Background

Childhood obesity is a major concern worldwide. The worldwide prevalence of obesity in children and adolescents aged 5-19 has noticeably increased in roughly 40 years. It was found that increased prevalence during 1975 to 2016 was from 0.9 to 7.8% among boys and from 0.7 to 5.6% in girls, respectively [1, 2]. The combination of poor nutrition, excess calorie intake, and lack of physical activity have contributed to weight gain [3]. Apart from the biological and genetic factors, the socio-cultural, economic, and physical environmental factors strongly put people at risk of being obese [4]. Many obese children grow into obese adolescents and obesity in adult life unless they are appropriately treated [5]. Serious consequences such as diabetes, cardiovascular diseases, and other non-communicable diseases have arisen at younger ages in children and adolescents with obesity [5]. Obesity does not only affect physical health but many children and adolescents with obesity also suffer from psychological problems and have a poor quality of life. Many mental illnesses including depression, anxiety, substance use, and eating disorders, are also considered unfavorable outcomes of obesity [6]. Wallander et al. reported that children with obesity had a lower health-related quality of life than non-overweight/non-obese children, particularly in psychosocial functioning [7].

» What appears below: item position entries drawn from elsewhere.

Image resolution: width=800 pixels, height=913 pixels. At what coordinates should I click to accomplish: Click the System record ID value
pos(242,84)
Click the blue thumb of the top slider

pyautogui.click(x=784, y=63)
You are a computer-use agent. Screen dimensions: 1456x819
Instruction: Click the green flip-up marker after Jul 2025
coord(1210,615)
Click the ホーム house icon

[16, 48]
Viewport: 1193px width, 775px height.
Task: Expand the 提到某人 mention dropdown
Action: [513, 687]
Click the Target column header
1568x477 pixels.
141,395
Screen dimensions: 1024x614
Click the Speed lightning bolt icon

Therapeutic interventions for childhood obesity include nutritional therapy, increasing physical activity, reducing sedentary behaviors, psychological intervention, medication, and surgery [8]. A multimodal approach involving lifestyle interventions such as dietary changes, physical activity, and behavioral interventions was recommended as a mainstay of treatment and essential for long-term maintenance of weight loss [9, 10]. However, it was difficult to successfully treat children and adolescents with obesity, as seen in a systematic review presenting the small effect of non-pharmacological weight-loss treatment [11]. The evidence of not achieving behavior changes has also been reported in previous studies [12,13,14]. Failure of weight reduction and remaining unhealthy behaviors could be from a lack of motivation and poor adherence to treatment [15, 16]. Therefore, it is necessary to find new adjunctive tools to build motivation and improve adherence among those obese patients.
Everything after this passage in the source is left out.